Task directions
Reproduce every line of the material below word for word, omitting the pictures.

Data to use
--*--

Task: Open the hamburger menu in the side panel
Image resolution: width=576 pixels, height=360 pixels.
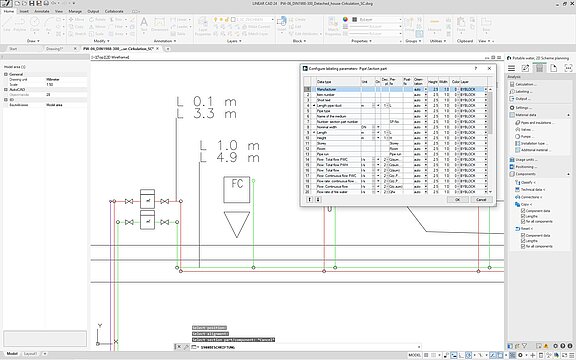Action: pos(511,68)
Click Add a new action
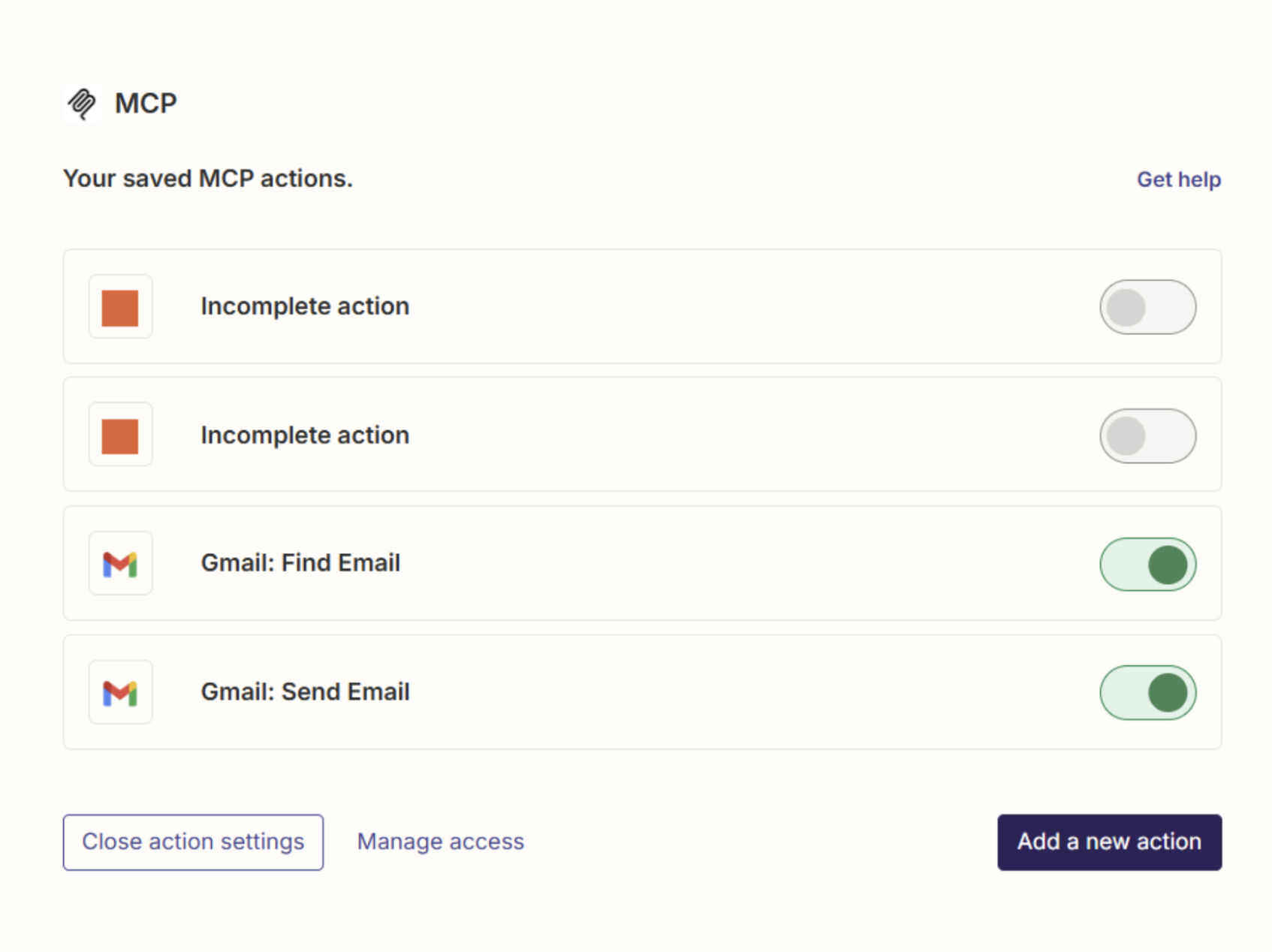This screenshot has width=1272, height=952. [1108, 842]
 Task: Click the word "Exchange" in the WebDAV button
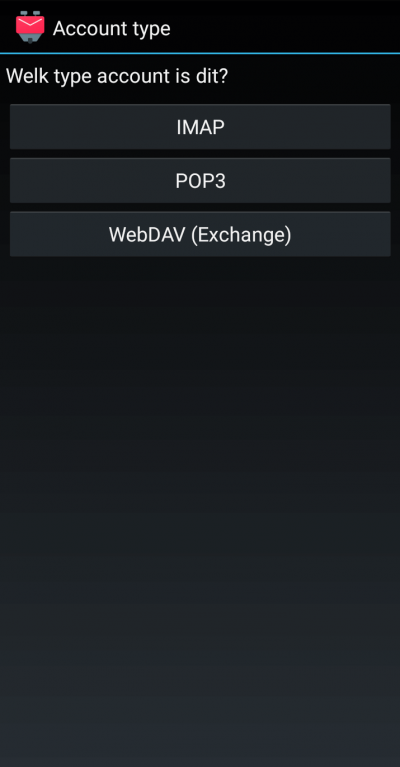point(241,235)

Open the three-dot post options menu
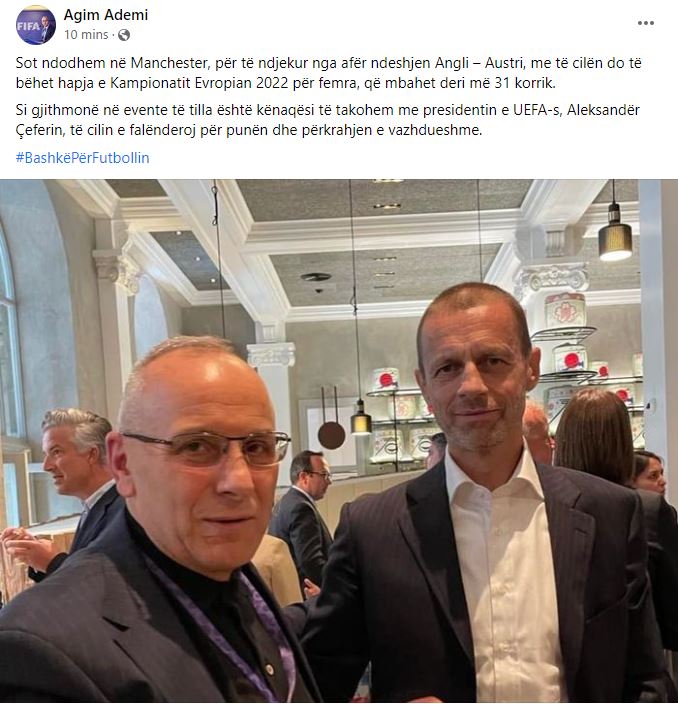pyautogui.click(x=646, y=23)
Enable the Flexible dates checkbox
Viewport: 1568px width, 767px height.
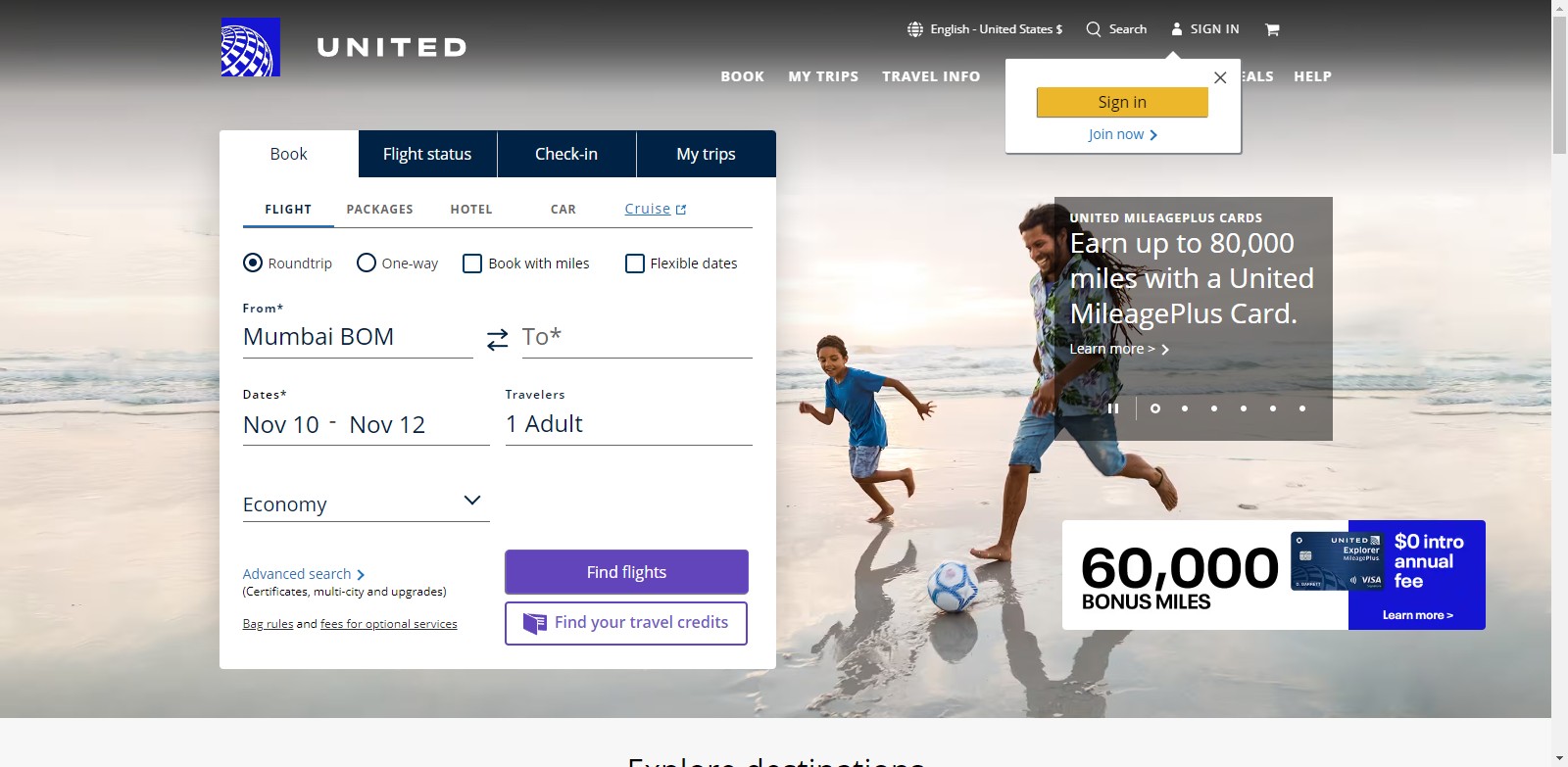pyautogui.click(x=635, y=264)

--*--

Answer to this problem
Task: Open the hamburger menu in the side panel
Image resolution: width=576 pixels, height=360 pixels.
Action: pos(511,68)
Click Add a new action
This screenshot has width=1272, height=952. [1108, 842]
 Task: Click the word "Exchange" in the WebDAV button
point(241,235)

Open the three-dot post options menu
pyautogui.click(x=646, y=23)
Enable the Flexible dates checkbox
Viewport: 1568px width, 767px height.
pyautogui.click(x=635, y=264)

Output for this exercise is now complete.